On the other hand, the AME does not cover “the costs of spa treatments, technical procedures and medical biology examinations specific to medically assisted procreation as well as the medicines and products necessary for their implementation, and medicines with low medical benefit reimbursed at 15%”, specifies the CPAM.

How much does the AME cost each year?

This is one of the major points that opposes its defenders and its detractors. For the latter, the AME, in addition to generating a “draft” for illegal immigration, is “too expensive”, with an annual cost of 1.2 billion euros per year for 400,000 beneficiaries. “A “call for air” never demonstrated, which ultimately creates a risk of infringement of the rights of all”, estimates the Defender of Rights, Claire Hédon, in an opinion published at the end of November.

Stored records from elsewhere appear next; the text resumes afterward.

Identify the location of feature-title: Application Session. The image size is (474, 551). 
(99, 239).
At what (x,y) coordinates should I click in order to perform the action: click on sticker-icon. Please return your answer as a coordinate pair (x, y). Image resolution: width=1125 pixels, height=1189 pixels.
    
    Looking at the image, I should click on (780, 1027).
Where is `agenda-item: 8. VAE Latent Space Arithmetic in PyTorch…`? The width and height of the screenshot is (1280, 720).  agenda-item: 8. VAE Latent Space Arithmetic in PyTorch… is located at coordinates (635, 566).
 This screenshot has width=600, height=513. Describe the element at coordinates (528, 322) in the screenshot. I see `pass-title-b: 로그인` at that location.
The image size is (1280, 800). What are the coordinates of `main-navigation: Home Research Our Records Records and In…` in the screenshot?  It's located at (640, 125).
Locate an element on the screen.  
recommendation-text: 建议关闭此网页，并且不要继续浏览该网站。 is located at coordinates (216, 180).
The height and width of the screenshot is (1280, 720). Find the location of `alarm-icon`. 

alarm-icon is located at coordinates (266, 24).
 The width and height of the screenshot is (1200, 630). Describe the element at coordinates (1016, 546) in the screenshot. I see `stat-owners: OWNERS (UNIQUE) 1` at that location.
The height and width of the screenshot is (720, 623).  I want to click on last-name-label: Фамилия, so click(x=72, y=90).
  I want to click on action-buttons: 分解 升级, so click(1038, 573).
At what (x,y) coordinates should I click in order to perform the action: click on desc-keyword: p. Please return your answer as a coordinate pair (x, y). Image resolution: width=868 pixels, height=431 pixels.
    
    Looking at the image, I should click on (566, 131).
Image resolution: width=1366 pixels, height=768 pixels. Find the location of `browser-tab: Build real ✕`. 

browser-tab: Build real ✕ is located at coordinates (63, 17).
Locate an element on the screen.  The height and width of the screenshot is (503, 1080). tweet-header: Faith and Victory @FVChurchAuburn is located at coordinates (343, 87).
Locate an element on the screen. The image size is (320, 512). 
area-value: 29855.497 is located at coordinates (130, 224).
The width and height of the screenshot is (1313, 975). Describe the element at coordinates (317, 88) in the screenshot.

At the same time, the Minister of Health, Aurélien Rousseau, declared that “the AME is an essential public health system”. A device dear to the medical community which, in a recent forum signed by 3,500 doctors, estimates that a restriction of the AME “would significantly limit and delay access to care” for foreigners in an irregular situation by depriving them of access to community medicine, and would cause “an increase in the use of urgent hospital care, which is more complex and more expensive”.

To date, “the AME represents 0.4% of France’s healthcare expenditure, so explaining to us that it is because of foreigners that there would be a hole in the Social Security budget is absurd”, insisted a few weeks ago the president of the LFI group to the Assembly Mathilde Panot.

Each year, “470 billion euros in benefits are paid by Social Security”, specifies Social Security, including 235.8 billion euros in consumption of care and medical goods. Which confirms the percentage of 0.4% of expenses put forward by LFI or by François Braun, predecessor of Aurélien Rousseau, who brush aside the hypothesis of abusive recourse to the AME or a “call for fresh air” . This is confirmed by the NGO Médecins du Monde in its report on AME published in mid-October, according to which nearly nine out of ten people eligible for AME do not use it: “Nearly 87% have not of rights open in France”.